Shiro Kashiba is a local sushi hero. At Shiro's—his Belltown place, open since 1994—fans would wait to worship the master at his sushi bar. He'd tell you how much soy sauce to apply to individual pieces of fish, and, in some cases, how long to chew them. He'd laugh gleefully as you ate your uni, chortling, "Chocolate from the sea!" Shiro was doing local/organic/seasonal before many chefs today were born, both out of ideology and out of necessity. Upon coming to Seattle in 1966, he realized that serving all the Japanese sushi favorites—fish native to those waters—was not only going to be expensive, it would be just stupid. He walked the piers and saw fishermen throwing away salmon roe, so he asked them for it. Later, he did the same thing with his fish suppliers and salmon skin. He pioneered geoduck sushi, digging them himself when they were everywhere in the sand of Puget Sound, which was teeming with fish. (If you want more of his wit and wisdom [plus recipes!]—and you do—check out his memoir Shiro: Wit, Wisdom and Recipes from a Sushi Pioneer. The photos alone—from seemingly every step of his life in Japan and then Seattle—are amazing.)

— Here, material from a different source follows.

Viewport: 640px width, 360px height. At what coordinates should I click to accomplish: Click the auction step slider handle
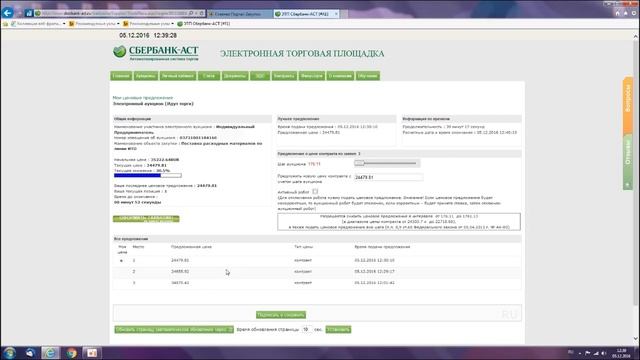point(359,163)
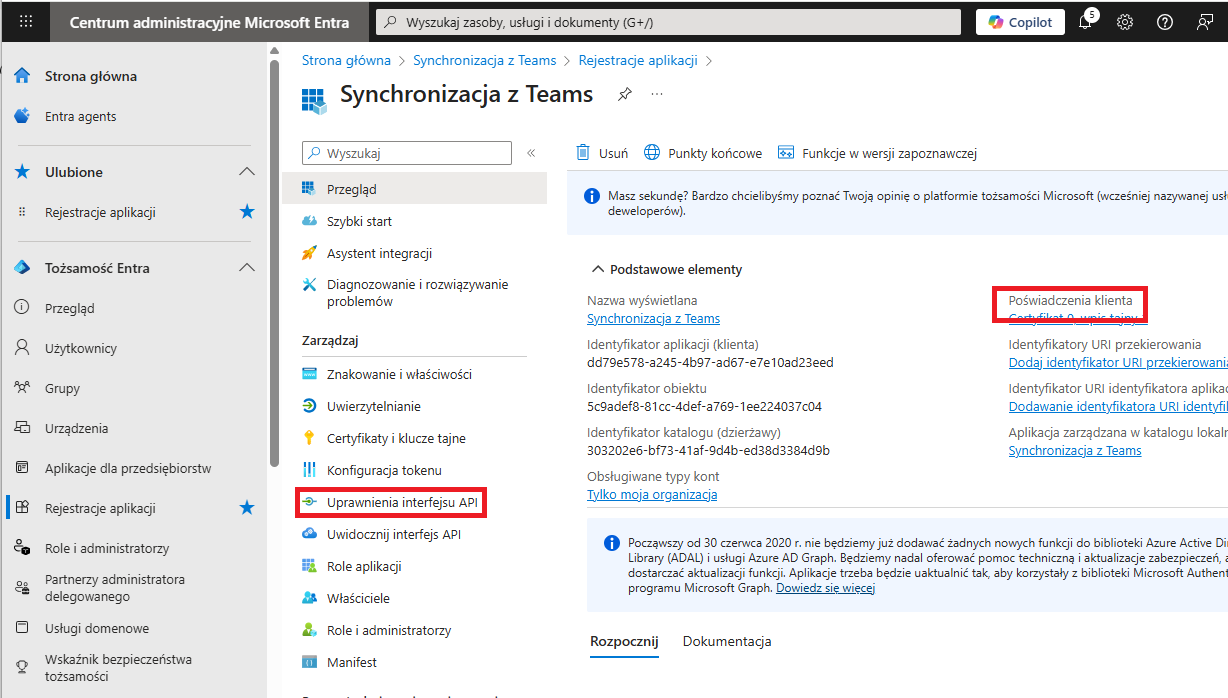Open notifications bell icon

1086,23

But in the last few years, Shiro wasn't at Shiro's as much anymore, after he sold all but a minority interest to partners, including one from the less-than-amazing local I Love Sushi chain.

Now, after 20 years, Shiro isn't at Shiro's at all. He confirms by phone that he sold his last part of the business and has been gone since April. "I miss that place," he says.

Word on the street is that Shiro's, unsurprisingly, already isn't as good anymore, but there's hope for fans: Shiro is looking for a space to open a new place, along with another Shiro's chef, Yasutaka Suzuki. He doesn't know where or when yet, but he has a plan to open "a real, real nice, traditional Japanese sushi restaurant," he says. "We need one more good one." TRUTH.

As for the incredible success of his protégé Daisuke Nakazawa in New York—they both, years apart, trained with the now-world-famous Jiro Ono of Jiro Dreams of Sushi—Shiro says, "It's great, it's real nice. I'm so happy!" He hasn't been to Sushi Nakazawa yet, but he's going "very soon."

Shiro has promised to let us know how the search for a new space progresses. Godspeed, Shiro, and please make it very close to my house.